定員が2倍になってもまだ足りない都心部
待機児童問題が一向に解消しないという苛立ちが広がっていますが、国や自治体が手をこまねいているわけではありません。待機児童問題が大きな社会問題としてクローズアップされたこともあり、国は保育園の予算を増やしていますし、自治体も年に複数の認可保育園を整備するようになっています。
「保育園を考える親の会」が首都圏の市区の5年間(2011年~2016年)の認可(認可保育園、認定こども園の保育機能部分、小規模保育、家庭的保育など)の定員拡大状況を調べたところ、平均で約1.4倍になっていることが分かりました。中には、2倍以上に増えている自治体もありました。
ところが、さらによく調べてみると、定員を大幅に増やしているのに、入園決定率が相変わらず低い自治体も少なくありませんでした。
首都圏で定員拡大率が大きかった自治体を取り上げてみました(詳細は次ページ)。
同じように定員を増やしていても、都外の自治体のほうが入園決定率は改善しています。
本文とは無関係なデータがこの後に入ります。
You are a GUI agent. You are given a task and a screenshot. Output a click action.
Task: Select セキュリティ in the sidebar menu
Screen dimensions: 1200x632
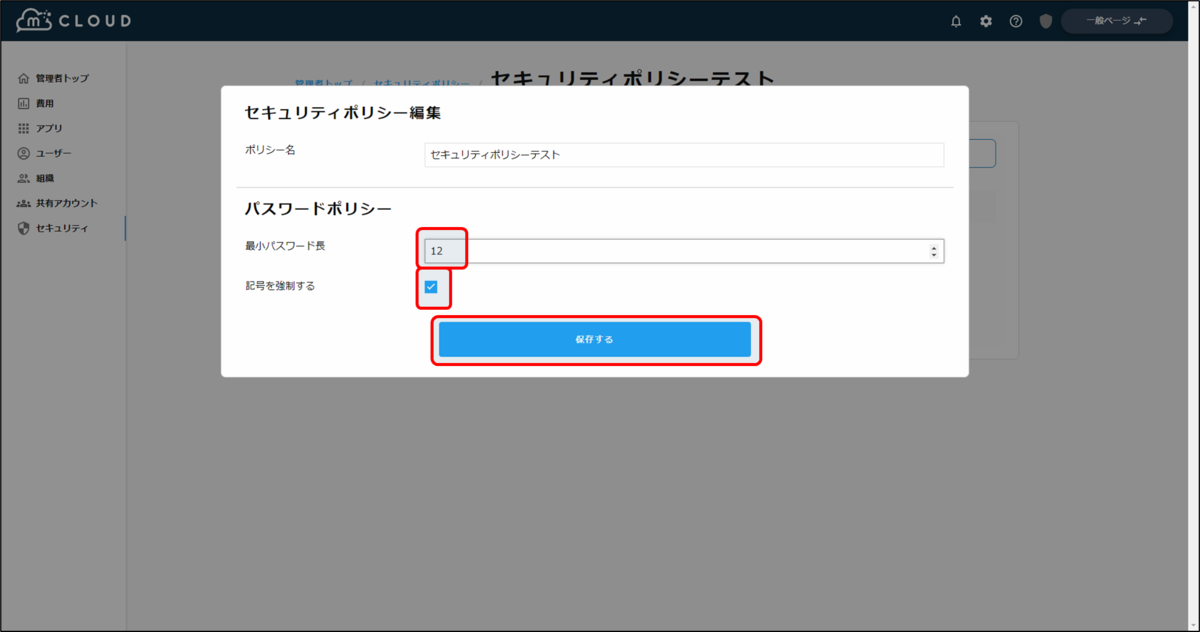(x=60, y=227)
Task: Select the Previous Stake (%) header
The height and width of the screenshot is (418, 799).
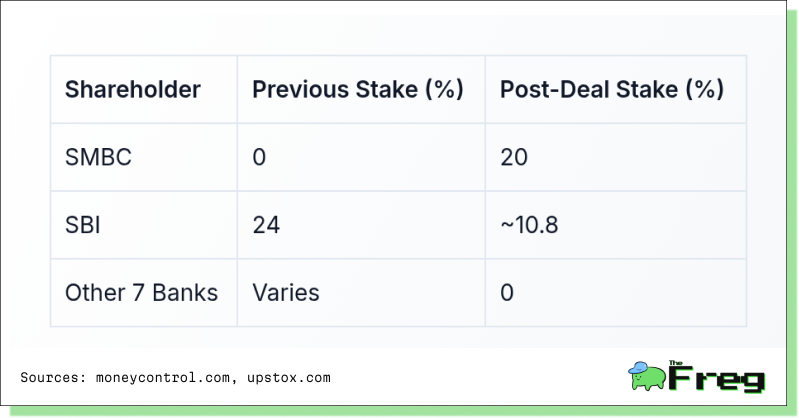Action: click(x=358, y=89)
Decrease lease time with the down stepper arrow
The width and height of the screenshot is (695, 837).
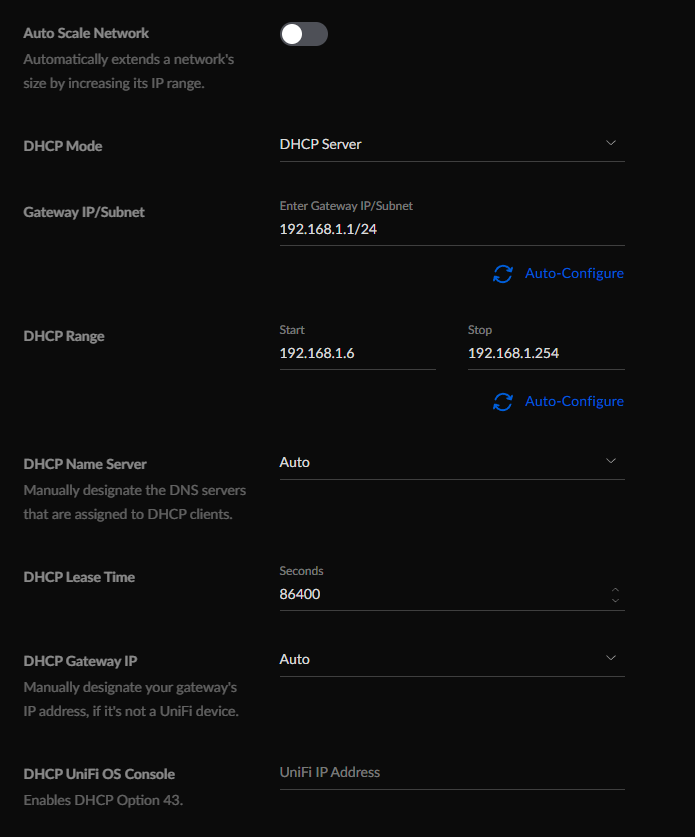(615, 600)
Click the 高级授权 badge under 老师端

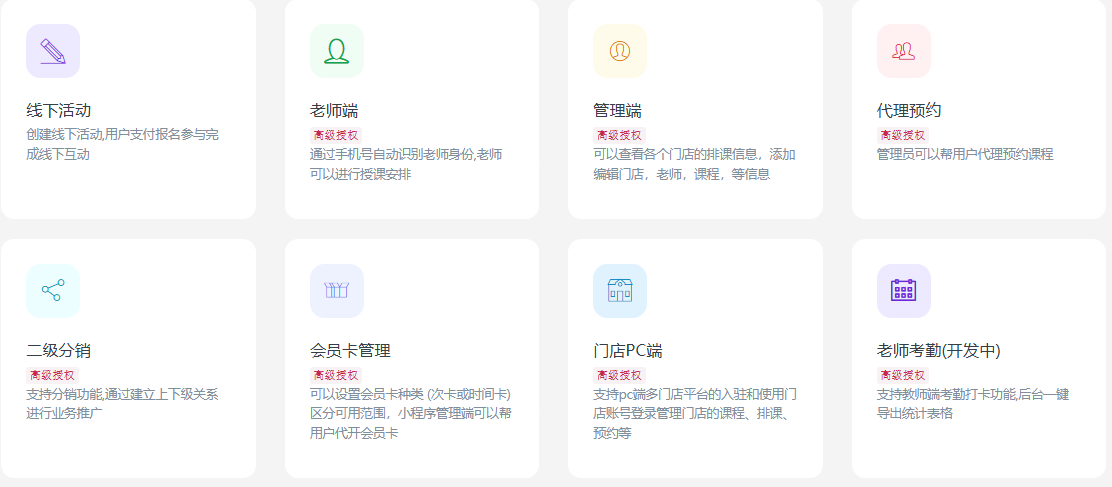(336, 135)
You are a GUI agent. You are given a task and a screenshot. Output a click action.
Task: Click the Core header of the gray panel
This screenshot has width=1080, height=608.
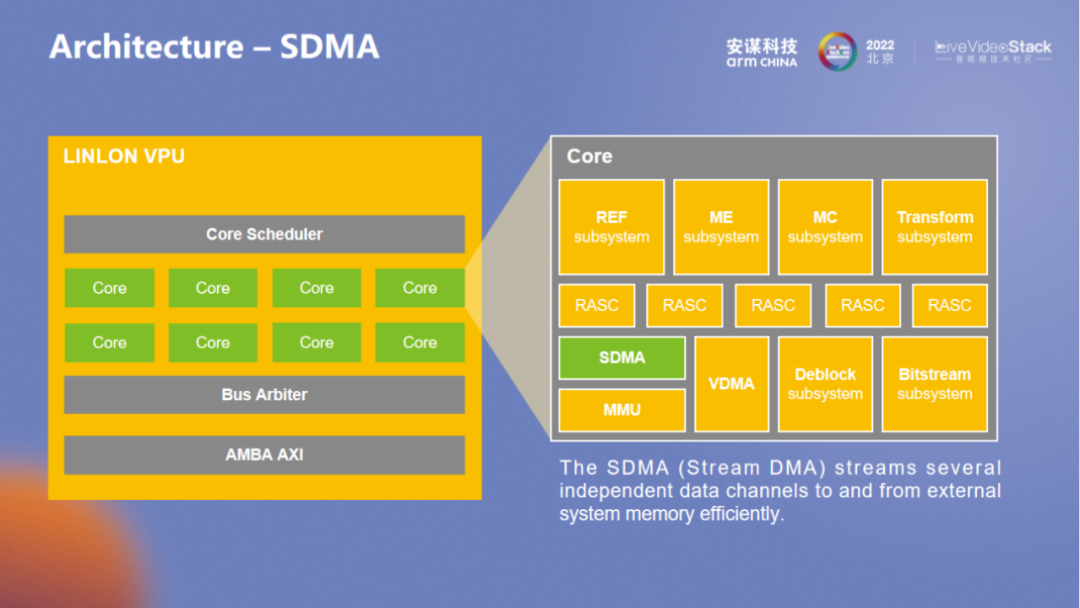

都内の自治体は待機児童対策を頑張っているけれども、ニーズの増え方も大きく、間に合っていないという状況があることが分かりました。
例えば、港区は、5年間で認可の定員を2倍以上に増やしていますが、入園決定率は5割弱です(認可外の港区保育室を含めても6割程度)。また、都心部の自治体では認可保育園の園庭保有率も低下しており、急激な待機児童対策のデメリットも現れています。
都心部はもともと保育園が少なかったところに、若い世代の都心回帰が起こって保育ニーズが急増したことが大きく響いています。これらの自治体では、入園しにくく、よい環境も確保しにくいという二重苦を抱えているのです。